The film also builds off of the novel’s use of fragmentation. It does not abandon it, but rather expands and redefines its role in the communication of visual information. The novel is departmentalized into boxes which contain a combination of images and text in the form of captions or dialogue. It seems to hold a certain likeness to what film historian Tom Gunning calls the “facial expression genre” of early cinema in which figures may make an emotional gesture in a close up shot to communicate an idea or feeling, essentially relying on the space within a given frame to do so (Gunning, 5). In the novel V for Vendetta, the reader is presented with numerous instances in which this occurs. For example, Evey’s face is shown up close with a just a single tear many times in the novel’s first half. Towards the end, she faces the reader with a more self controlled and contemplative expression. With the absence of effects such as sound available in making film, the novel relies on momentary displays of feeling and character which, although intended to remain with the reader as she continues through the pages and to provide a kind of intensity, seem rather “out of place” within the context of its surrounding story frames.

The novel succumbs to the traditional notion of space as volume enclosed by solid surfaces.

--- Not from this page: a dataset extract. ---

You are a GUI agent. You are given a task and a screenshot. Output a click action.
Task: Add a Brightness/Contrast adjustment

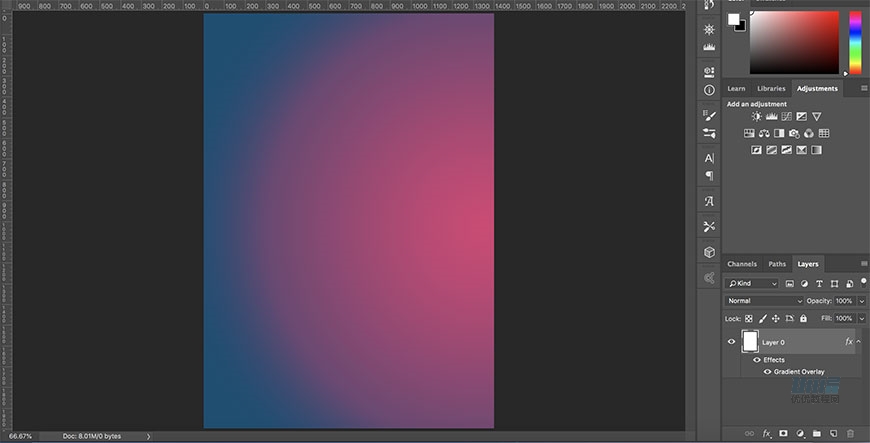[757, 117]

One can hold it in her hands and feel the contents within its two covers, trusting that it holds a beginning, middle and end. One understands the separate frames to be connected only because they exist within the same paper book. The non-tangible quality of projected film challenges this notion of space by suggesting an uncertainty concerning the solidity of matter (Keiller, 1). One may view the last frame of the novel which shows the detective walking alone down a dark road as a suggestion of continuity into the unknown, but is more likely to conceive of it as an ending by visual convention. The film medium’s association with uncertainty inherent in its form makes its presentation of the “to be continued” suggested ending of most graphic novel stories more trustable. We are unsure of whether or not action will continue, but we acknowledge the possibility or likelihood of it doing so. To consider that something presented as real with thought and emotion can exist, yet beyond one’s physical grasp leads one to question the solidity of everything that claims truth because of its corporal existence. This characteristic of the film medium seems to make it most fitting in presenting themes of transformation and revolution. The tangible nature of the novel suggests it to be more of a documentation that had previously existed and will continue to do so, if only on a shelf. The information provided in a film can be understood as a momentary spectacle, seen as more “real” because the action is played out in real time as it is projected, experienced by the audience as if they were present in it through the eye of the camera lens.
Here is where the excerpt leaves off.